Sycamore study reveals limits of AI personas for genomics visualization evaluation
LLM personas miss expert preferences, even when grounded in real user data.
Huyen Nguyen, Astrid van den Brandt, and Nils Gehlenborg (Eindhoven University of Technology and Harvard Medical School) present Sycamore, a three-condition study evaluating how well LLM-based synthetic personas can assess a genomics visualization retrieval system called Geranium. The first condition uses ungrounded personas derived from generic LLM priors; the second grounds personas in voice-of-customer artifacts from a prior interview study with domain experts; the third is a published baseline of real expert evaluations.

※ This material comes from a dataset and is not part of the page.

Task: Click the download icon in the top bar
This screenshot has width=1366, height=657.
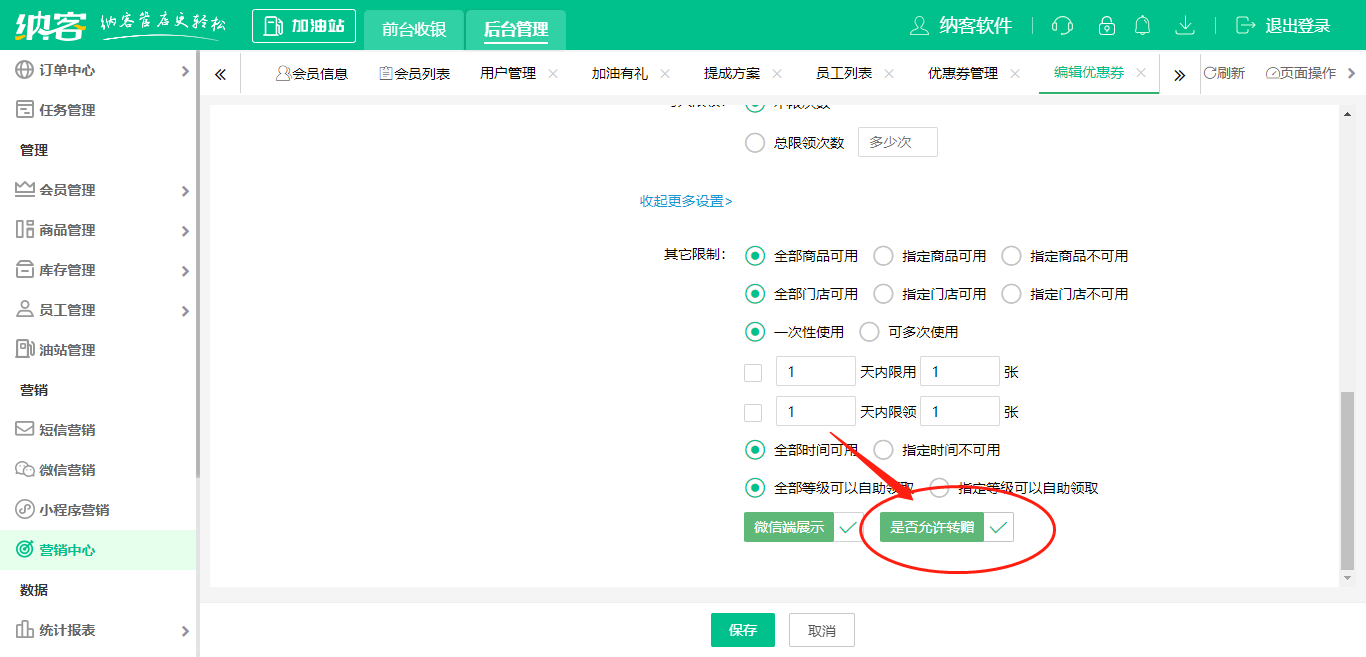Action: coord(1185,25)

Results show that grounding synthetic personas shifts their feedback toward the language and concerns of documented users—e.g., more focus on data type and annotation clarity. However, ungrounded personas drift toward operational specifics (like query syntax) that real participants never raised. Critically, both synthetic conditions converge on a 'find-and-adapt' framing and completely miss the image-modality preference that experts consistently demonstrated. The authors argue that synthetic personas are not substitutes but rather exploratory probes best used alongside expert studies, especially for narrowing evaluation scope before costly human testing.

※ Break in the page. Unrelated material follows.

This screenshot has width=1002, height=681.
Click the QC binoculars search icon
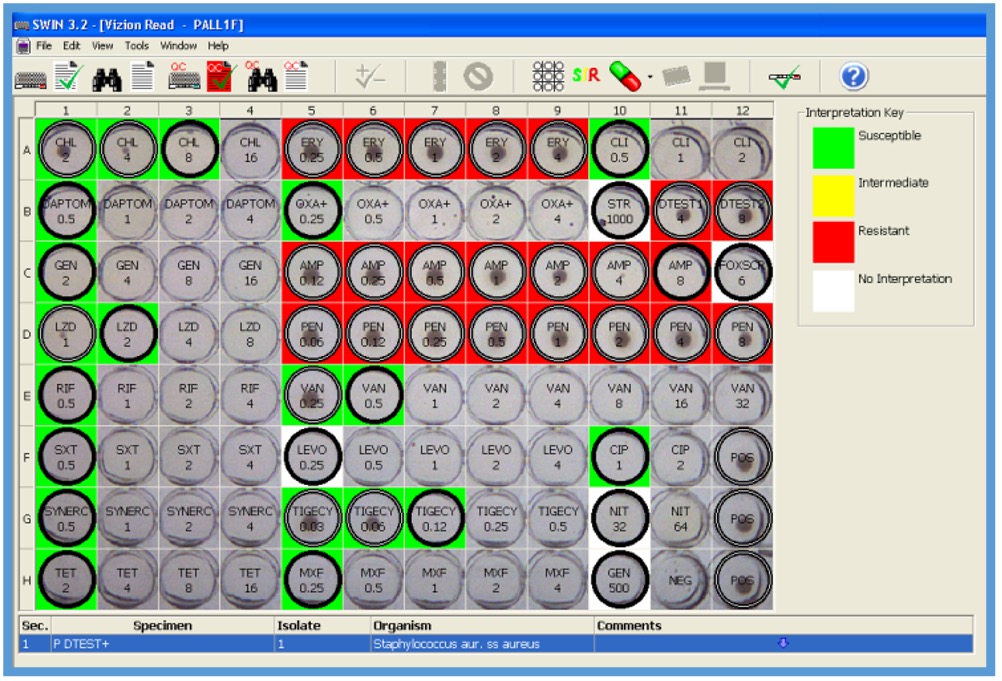tap(261, 76)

- Grounded synthetic personas (using interview data) produced feedback closer to real experts' language than ungrounded ones.
- Ungrounded personas over-indexed on operational details (e.g., query syntax) that real domain experts did not mention.
- Both synthetic conditions failed to capture experts' preference for image-modality search, a key finding from the baseline study.
Why It Matters
Suggests LLM personas can help scope evaluations but cannot replace expert insights in niche scientific domains.